BEGIN

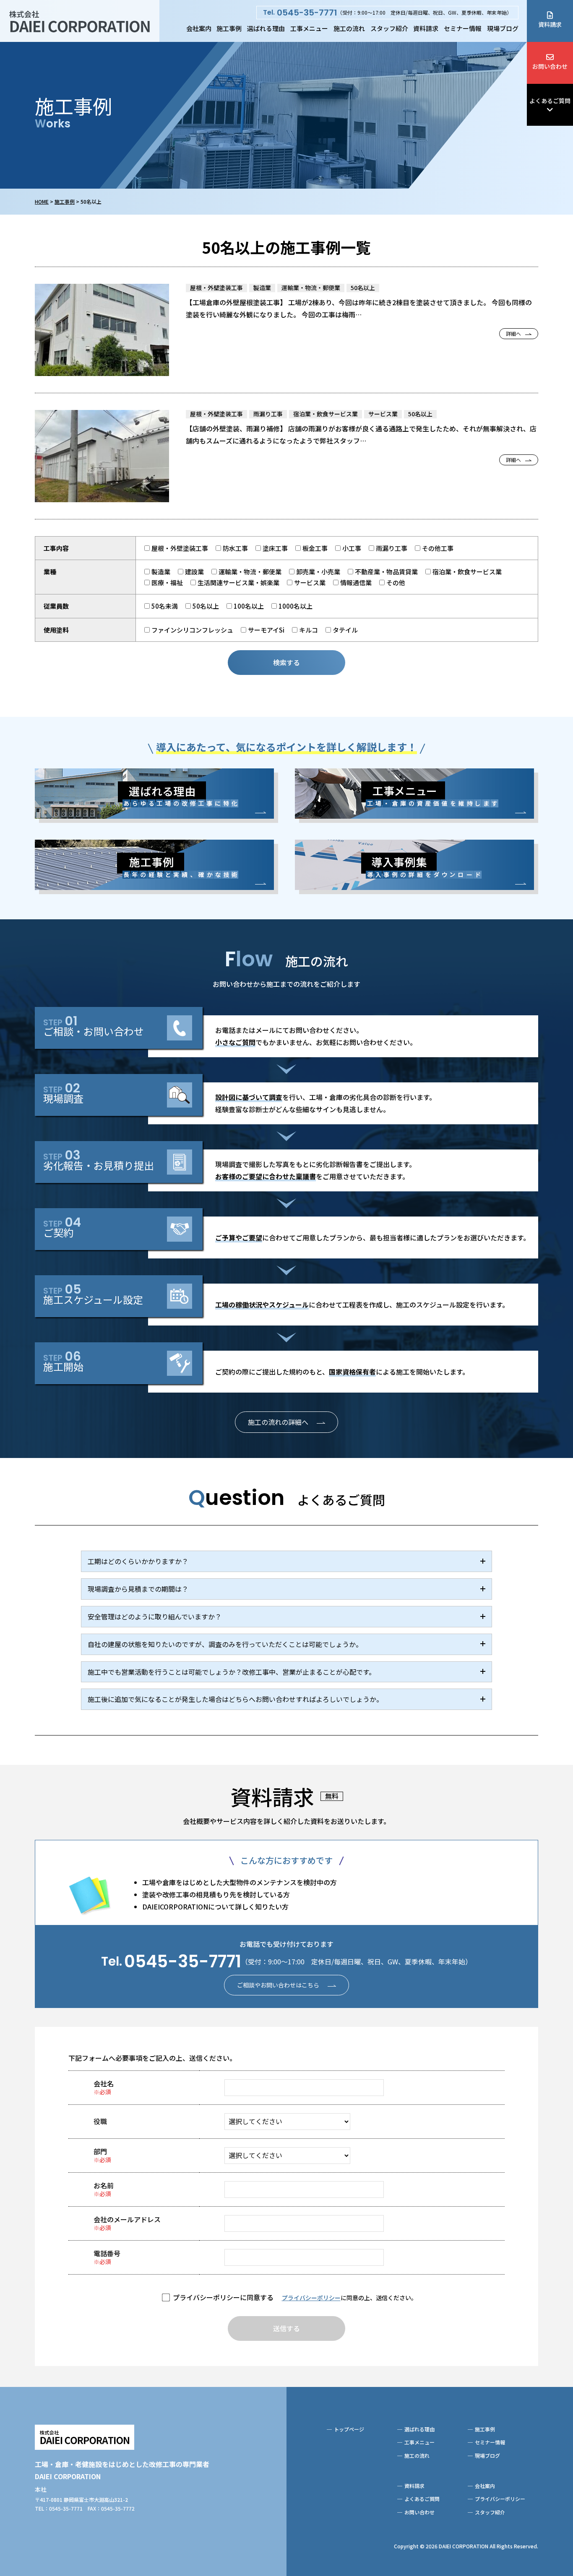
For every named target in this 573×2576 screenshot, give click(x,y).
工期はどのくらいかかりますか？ (138, 1561)
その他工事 (437, 548)
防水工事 (235, 548)
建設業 (194, 571)
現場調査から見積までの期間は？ (138, 1589)
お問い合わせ (550, 66)
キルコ (308, 629)
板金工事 (315, 548)
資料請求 (425, 28)
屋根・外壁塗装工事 (179, 548)
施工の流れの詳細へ (278, 1422)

END

Problem statement: Leave the pictures out and copy the rest of the data exactly.

Answer space:
For every named target in this 573×2576 screenshot, give click(x,y).
工期はどのくらいかかりますか？ (138, 1561)
その他工事 (437, 548)
防水工事 (235, 548)
建設業 (194, 571)
現場調査から見積までの期間は？ (138, 1589)
お問い合わせ (550, 66)
キルコ (308, 629)
板金工事 (315, 548)
資料請求 (425, 28)
屋根・外壁塗装工事 (179, 548)
施工の流れの詳細へ (278, 1422)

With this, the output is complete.